Remastered Review: N64 Review #1- Blast Corps
If you’ve spent any time looking through my Nintendo 64 reviews here at 1 More Castle, the question may have crossed your mind as to why on earth the reviews start with #9. When I first started reviewing N64 games, I did so on my own personal website. After a while, it just didn’t make sense to have two places where I wrote about the Nintendo 64 and at the time, I was looking to do something a bit different with my personal website, so I folded those reviews into the N64 Connoisseur series. For some reason, unbeknownst to me, I left the first eight reviews on my website instead of moving them over with the project. Well that is silly and today the end of that begins. I am going to be moving those reviews over to 1 More Castle and touching them up a little bit as necessary. At the same time, I want to leave them as intact as I can, so some things in these reviews may sound dated. I begin with the review that started it all. This originally posted on March 31, 2013. N64 Review #1 is Blast Corps.

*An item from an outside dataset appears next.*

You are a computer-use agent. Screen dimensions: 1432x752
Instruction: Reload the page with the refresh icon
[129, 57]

A friend of mine at work asked a question. How do you eat an elephant? The answer is one bite at a time. This particular elephant is going to have 296 bites in it as I attempt to review every North American Nintendo 64 release. During this journey I hope to find some gems I didn’t know about as well as have some fun with some of the bad ones. A couple of things about the journey. First, I need to physically own the game. That will assist in my quest to also collect all 296. Secondly, I want you to come along with me. I want to know how you feel about these games I review. Maybe you disagree. That’s cool. Let’s hear about it. Respectfully. Maybe you agree with me. Sound off. Now that the ground rules are out of the way, let’s get to review #1. It is a vehicular destruction based game released by Rare in 1997 four days after my 14th birthday, Blast Corps.

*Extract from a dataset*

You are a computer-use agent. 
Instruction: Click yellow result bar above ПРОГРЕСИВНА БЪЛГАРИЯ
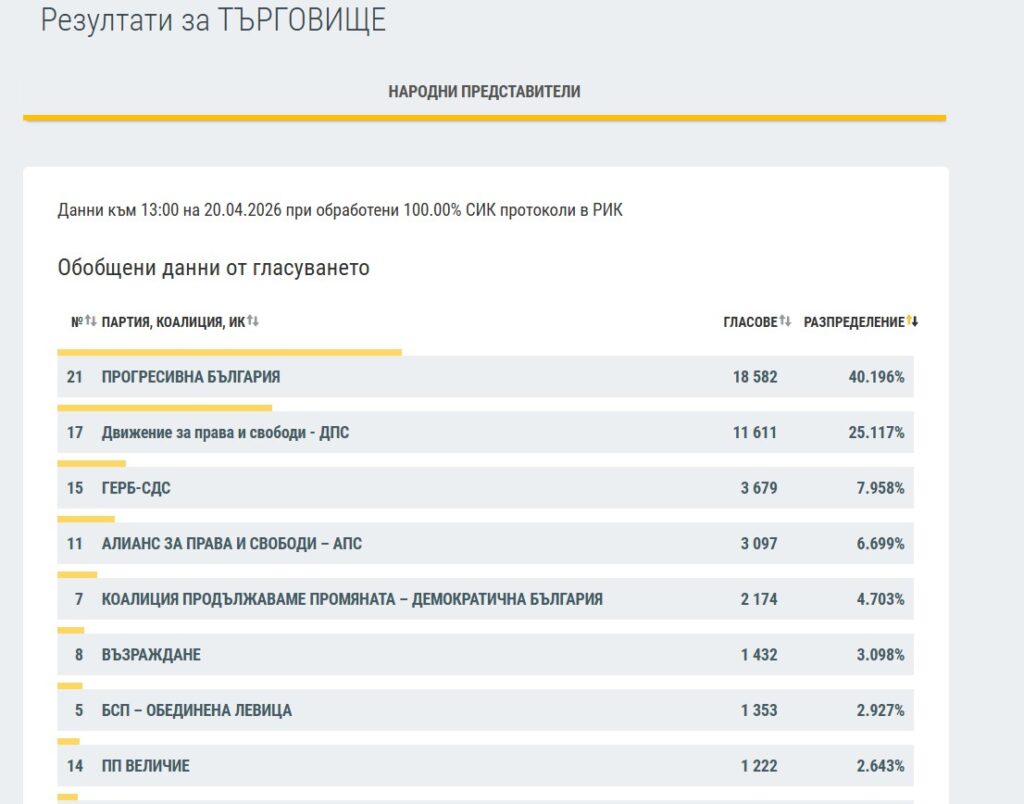click(x=229, y=352)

The plot of the game is that two faulty nuclear missiles are being transported via truck to a safe detonation site. The missiles begin to leak which activates the truck’s emergency protocol. Unfortunately that protocol is to lock the truck onto the shortest path to the detonation site. That would be all well and good except there are a lot of cities on that path and buildings therein. As a member of the Blast Corps, you are commissioned to destroy any building in the path of the truck so that it can make it to the safe detonation site without crashing and causing a nuclear winter. You get to do this using a number of different vehicles from the more traditional Ramdozer (bulldozer) and Backlash (dumptruck) to a couple of “why do these things exist?” vehicles like the Ballista which is a motorcycle with missile launchers and a trio of robots that you can hop into like you are a Power Ranger about to do battle with an artificially enlarged monster. The carrier moves through each level at a steady pace as you clear the path in front of it, making very sure that it touches nothing, unless of course you want to become your own night light.

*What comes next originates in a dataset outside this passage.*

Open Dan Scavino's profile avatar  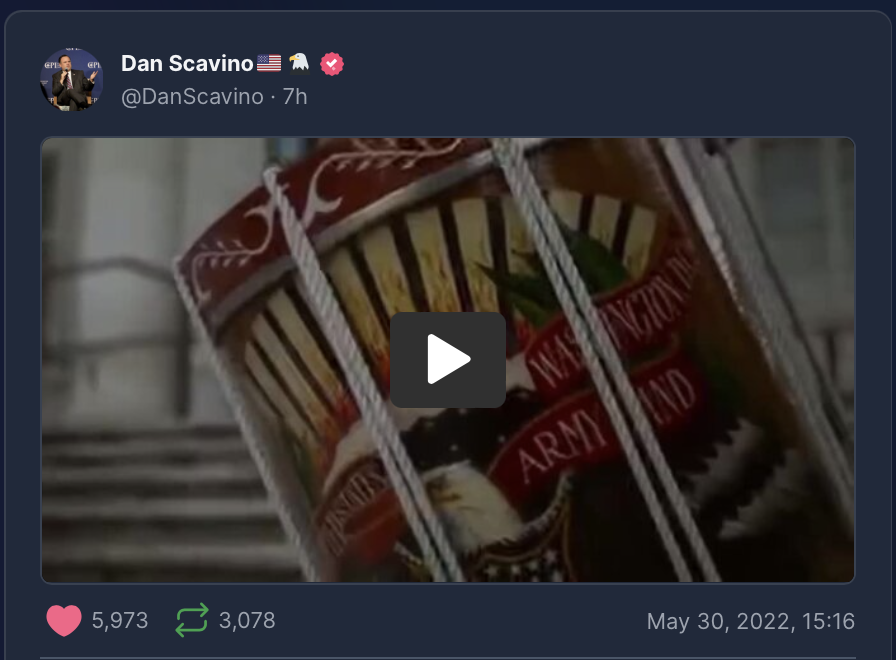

Fun would be the word I would use to describe the gameplay. For the most part, the vehicles handle about how you would expect them to. Rolling around as Thunderfist, for example, handles a lot differently than zipping around the city on the Ballista. There is a lot of extra-curricular stuff to do like training missions, bonus levels, things to find, and space levels after you beat the main campaign. It would have been very easy to make every level nearly identical in this game and Rare did a good job of making each one challenging in its own right by changing up the vehicles available during the main story campaign. The levels that you encounter after the initial campaign take you into outer space where the physics of each planet come into play for added fun and challenge.
The game has a high amount of replay value. Each level had at least one medal that could be earned, bronze through platinum. As you earn higher medals, you gain new ranks. Earning 100% platinum medals was just one step below impossible. Additionally, there were secondary objectives like finding RDU’s or radiation dispersal units, rescuing survivors, and unlocking bonus levels by locating communication beacons hidden in each main level. The bonus levels were timed objective levels that had you performing some objective within the time limit.
Presentation here is a mixed bag. The graphics have held up sort of ok for an N64 game. There is nothing breathtaking or groundbreaking about the graphics. In fact, it is very average looking. That said, I always found the average to be pretty enjoyable. Some of the building destruction is very rewarding to watch. It did suffer from some bland terrains and poor camera angles, though.
Sound is one thing Rare always did well. Here they did it ok but not great. A lot of the music is very catchy and will find its way into your head for long periods of time. On the downside, there are a lot of pretty annoying sound effects in this game. The kind whereby you might find yourself actually muting the core game to listen to some of your personal music. As I’ve said before, when a game makes you perform that action, it has failed in the sound department.
Overall, this is one of the most fun, unique experiences on the N64. If you’ve never played it, you’re missing out. How many times in your life have yo had the chance to go full drift in a dump truck and take out a building? Don’t answer that if you’re in construction. Blast Corps is a fantastic game and definitely one of my all time favorites. Go find yourself a cartridge and enjoy the mayhem.